++++ Text extract ++++

That paved the way for the quick hiring for ousted Lakers coach Luke Walton, who did a credible job bringing along the young talent in L.A. before the arrival of LeBron James. Walton is the team’s ninth coach in the past 15 seasons.
Best Addition: Dewayne Dedmon. Of the three veterans the Kings brought in-Dedmon, Cory Joseph, Trevor Ariza-Dedmon should be the biggest contributor, a terrific roll man on the pick-and-roll to partner with Fox. He’s also developed into a stretch option, making a career-best 38.2 percent of his 3s last year after attempting just one 3-pointer in the first four years of his career.
Biggest Loss: Willie Cauley-Stein. The Kings didn’t lose much from last year’s roster, but Cauley-Stein started 81 games and posted very good numbers in his fourth season: 11.9 points, 8.4 rebounds and 55.6 percent shooting. He was a traditional in-the-paint big man, though, and the hope is that Dedmon can provide more versatility.
The playoffs, perhaps. The Kings were a half-game out of a playoff position on February 10 last season before finishing in a 9-17 slump that left them nine games behind the pack for the postseason’s final Western Conference spot.

++++ Given material ++++

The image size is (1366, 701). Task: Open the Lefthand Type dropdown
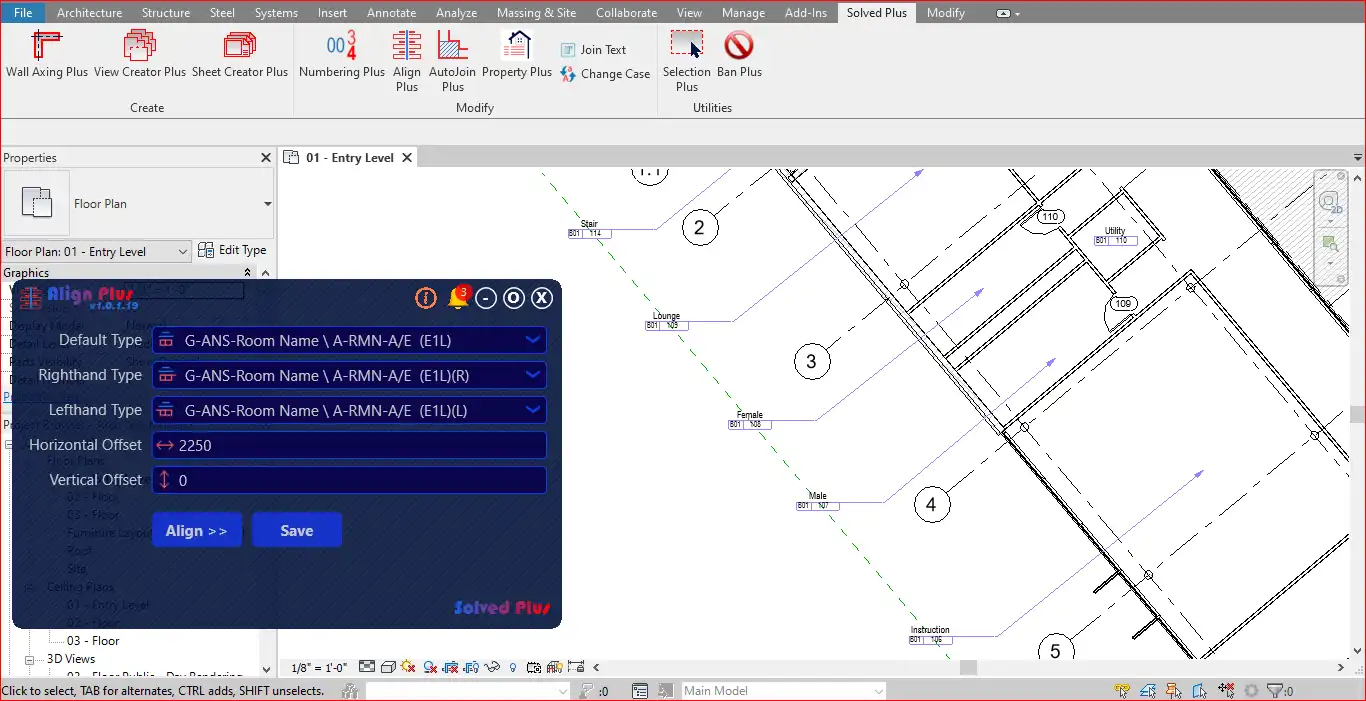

++++

Task list:
1/ Answer these from the Kings preview:
(a) According to the text, Walton is which coach for the team in the past 15 seasons?
(b) What share of his 3s did Dedmon make last year?
(c) How many games did Cauley-Stein start in his fourth season?
2/ Repeat the passage from the Kings preview that opens with the words containing "Biggest Loss: Willie" and closes with "provide more versatility.".

Solution set:
1/
(a) The ninth.
(b) 38.2 percent.
(c) 81.

2/
Biggest Loss: Willie Cauley-Stein. The Kings didn’t lose much from last year’s roster, but Cauley-Stein started 81 games and posted very good numbers in his fourth season: 11.9 points, 8.4 rebounds and 55.6 percent shooting. He was a traditional in-the-paint big man, though, and the hope is that Dedmon can provide more versatility.